Und er hat Humor. Mit „Even Cowgirls Get The Blues“ verfilmte er eines meiner Lieblingsbücher von Tom Robbins – eine Geschichte über eine Tramperin mit einem übergroßen Daumen, gespielt von der fabelhaften Uma Thurman, die am Ende ihrer Reise auf einer Farm mit lesbischen Cowgirls landet. Außerdem brachte er sogar Nicole Kidman auf Hochtouren – in der tiefschwarzhumorigen Mediensatire „2 Die 4“, in der Kidman eine überehrgeizige Wetterfee spielt, die nicht immer mit sauberen Mitteln arbeitet.
Frauenfiguren bei van Sant sind immer interessant – sie sind Mutter, Geliebte, Veehrte. Sie sind nie psychotisch oder hysterisch.
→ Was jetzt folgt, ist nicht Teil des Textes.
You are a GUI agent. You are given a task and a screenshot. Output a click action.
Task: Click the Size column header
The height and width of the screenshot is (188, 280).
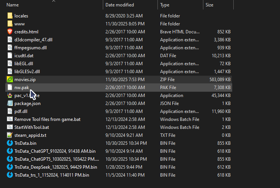tap(209, 5)
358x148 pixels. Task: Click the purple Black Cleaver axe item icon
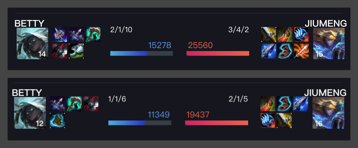[x=60, y=34]

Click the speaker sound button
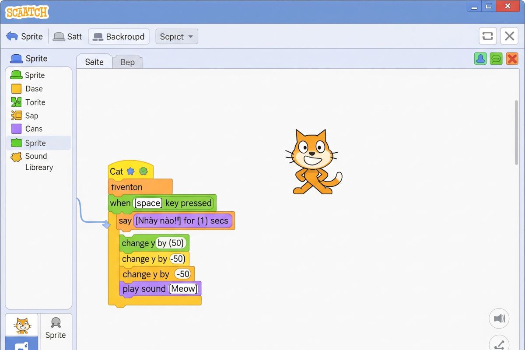(499, 319)
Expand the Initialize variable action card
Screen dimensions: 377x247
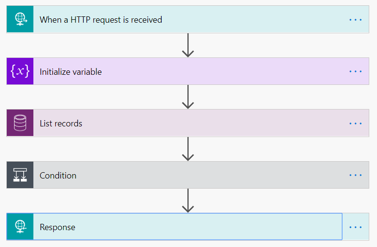coord(71,71)
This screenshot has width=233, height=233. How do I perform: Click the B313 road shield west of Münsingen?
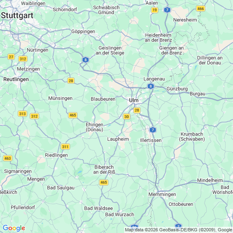tap(22, 114)
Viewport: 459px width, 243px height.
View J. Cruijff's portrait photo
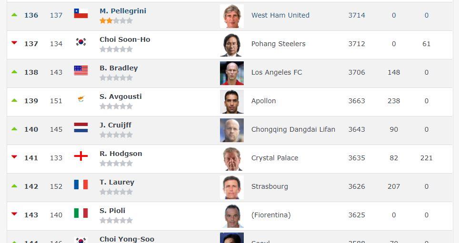232,130
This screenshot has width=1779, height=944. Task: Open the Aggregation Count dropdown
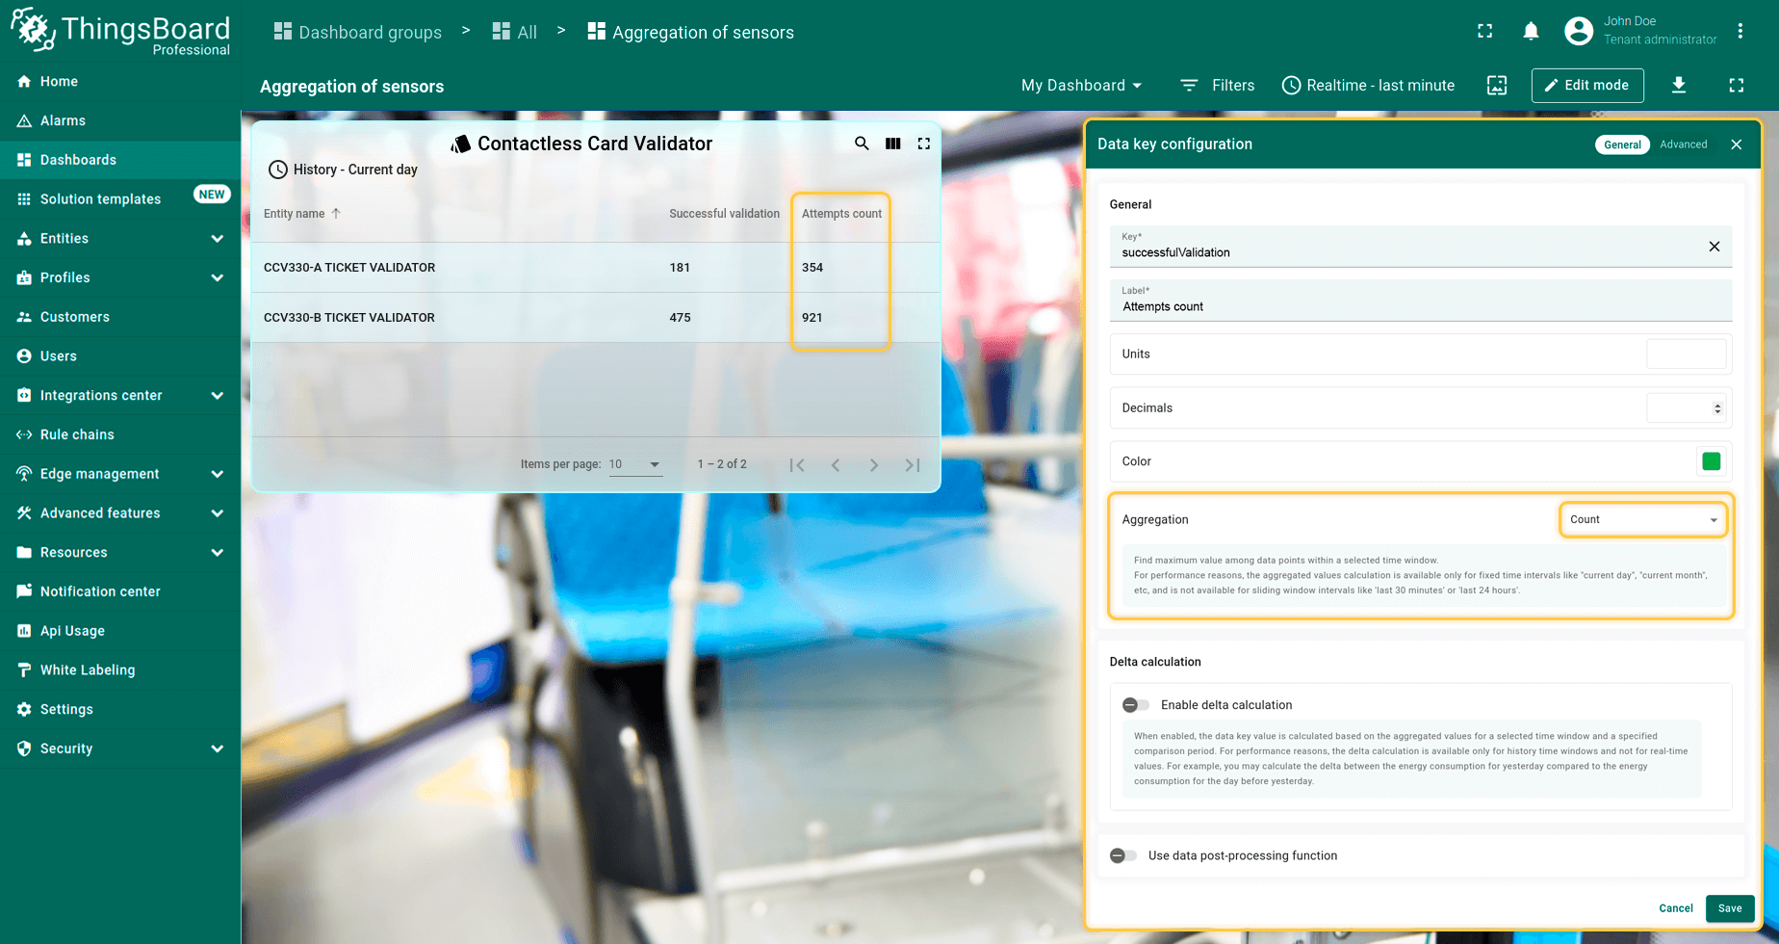[1642, 519]
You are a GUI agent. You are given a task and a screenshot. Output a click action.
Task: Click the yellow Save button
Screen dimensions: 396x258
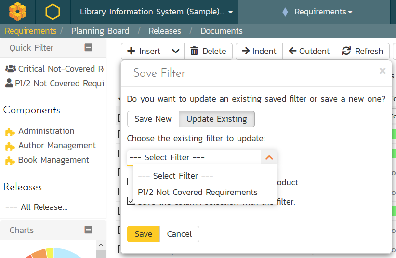click(143, 234)
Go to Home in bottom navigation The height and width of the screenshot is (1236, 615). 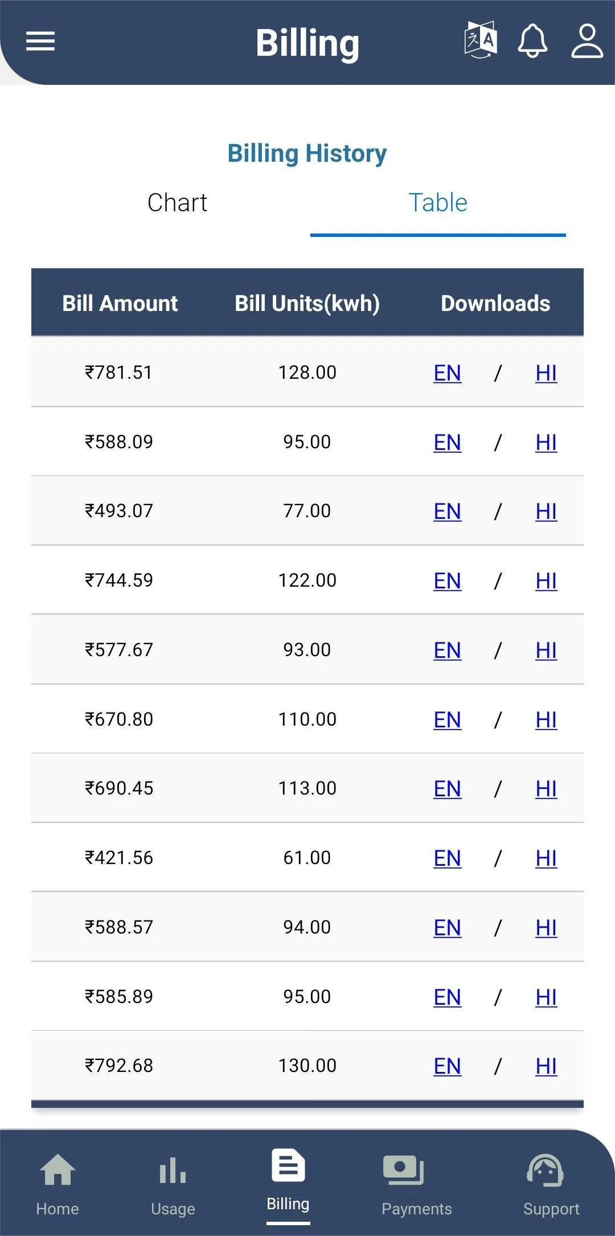tap(58, 1182)
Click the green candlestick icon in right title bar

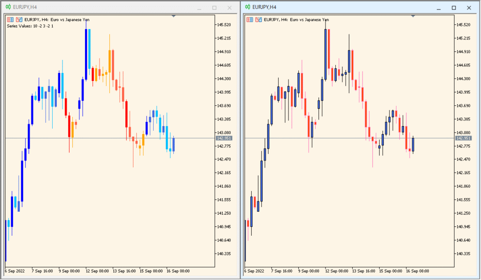click(247, 7)
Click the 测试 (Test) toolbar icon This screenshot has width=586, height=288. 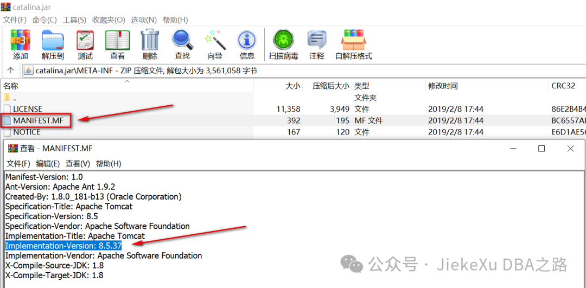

Auch seine Männerfiguren sind ungewöhnlich – sie haben den Mut, Gefühle zu zeigen, mit kleinen Worten und in großen Gesten.
Wenn David Fincher Technik ist, Paul Thomas Anderson eine Kombination aus Technik und Gefühl, so ist Gus van Sant reines Gefühl.
Meine Top-5-van Sant-Momente
5. Paranoid Park: Zwei Skateboarder in einer Röhre, bei der die Beleuchtung nur das „Licht am Ende des Tunnels“ ist skaten zum „Song Two“ von Ethan Rose.
4. Elephant: Alex (Alex Frost) und Eric (Eric Deulen) verbringen einen gemeinsamen Nachmittag: Alex spielt Klavier (Beethovens Mondscheinsonate & Für Elise), während Eric liest und sich dann lakonisch mit einem Egoshooter-Spiel beschäftigt.
3. Good Will Hunting: der Psychologe Sean Maguire (Robin Williams) versichert Will (Matt Damon) immer wieder „du kannst nichts dafür“, bis dieser es auch glaubt.
2. My Own Private Idaho: die Eröffnungssequenz, bei der wir Mike (River Phoenix) zum ersten Mal treffen und einen seiner Narkolepsieanfälle erleben.
1. Gerry: die oben erwähnte Endloseinstellung, in der Gerry und Gerry 3 Minuten und 15 Sekunden miteinander laufen.